One of the fundamental weaknesses of research efforts over the last 30 years has been in identifying a robust set of cell descriptors to allow accurate classification of cytological samples. Continuing advances in imaging technology and computing power have provided incremental gains in the diagnostic accuracy of automated cytology systems, however, there is a need for further improvement. The quantitative analysis of cell nuclear texture has shown the most promise in the past, and continues to be a major focus of research efforts around the world. Our motivation for the work in this thesis is a belief that greater effort in texture analysis research will yield further advances of significant benefit.
We investigate the history of texture analysis as applied to automated cytology, and identify Markovian techniques as being powerful methods of analysis. By Markovian methods, we mean those techniques which model the joint or conditional statistical dependence between neighbouring image pixels (Markov chains, Gibbs/Markov random fields, co-occurrence matrices etc.). In this thesis we concentrate on second-order co-occurrence-based techniques---a powerful and computationally light subset of higher-order Markovian approaches. We identify a weakness common to co-occurrence and many other methods of analysis. This weakness is the commonly used technique of applying a set of fixed functions to extract discriminant features. Such functions may provide good general performance across a wide range of texture types, but often fail to capture texture information which is specific to the subset of types being analysed. That is, the methods are globally applicable but are not locally optimised.

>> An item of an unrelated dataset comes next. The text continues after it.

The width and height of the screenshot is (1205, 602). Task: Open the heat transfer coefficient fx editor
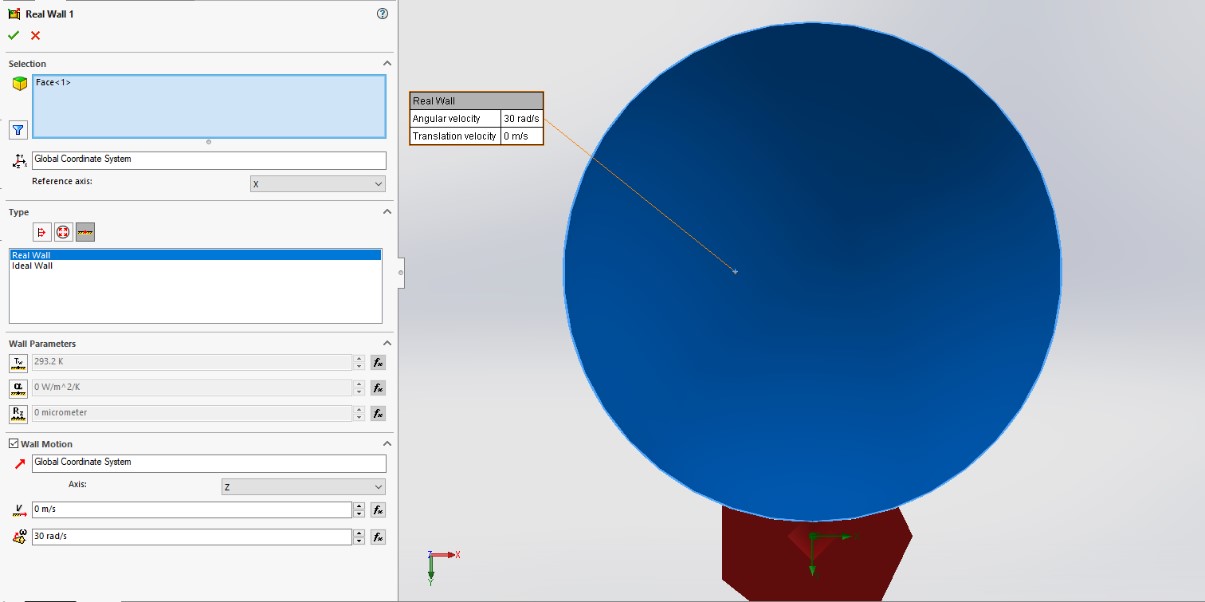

We present a theoretical approach to texture classification which is applicable to all texture types but which `adapts' to the specific characteristics of the texture being analysed. The self-adaptive multi-scale techniques based on this approach allow the simultaneous capture of texture characteristics which exist at, and across, several spatial resolutions. We show by a critical appraisal of the presented methods that this approach can provide significant improvements in cell classification accuracy. We also show how the captured characteristics can be used to identify image locations where differences between texture classes occur---something which is generally not possible with other analysis methods. Finally, we demonstrate the broad applicability of our methods by classifying a wide range of texture images from natural, industrial and biological origins.